What is needed:
Restate the whole of the data verbatim, omitting nothing.

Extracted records
[Start of Attachment]

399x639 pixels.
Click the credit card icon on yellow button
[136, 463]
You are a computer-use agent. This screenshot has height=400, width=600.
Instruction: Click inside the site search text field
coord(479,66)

[End of Attachment]

Completed exercise:
399x639 pixels.
Click the credit card icon on yellow button
[136, 463]
You are a computer-use agent. This screenshot has height=400, width=600.
Instruction: Click inside the site search text field
coord(479,66)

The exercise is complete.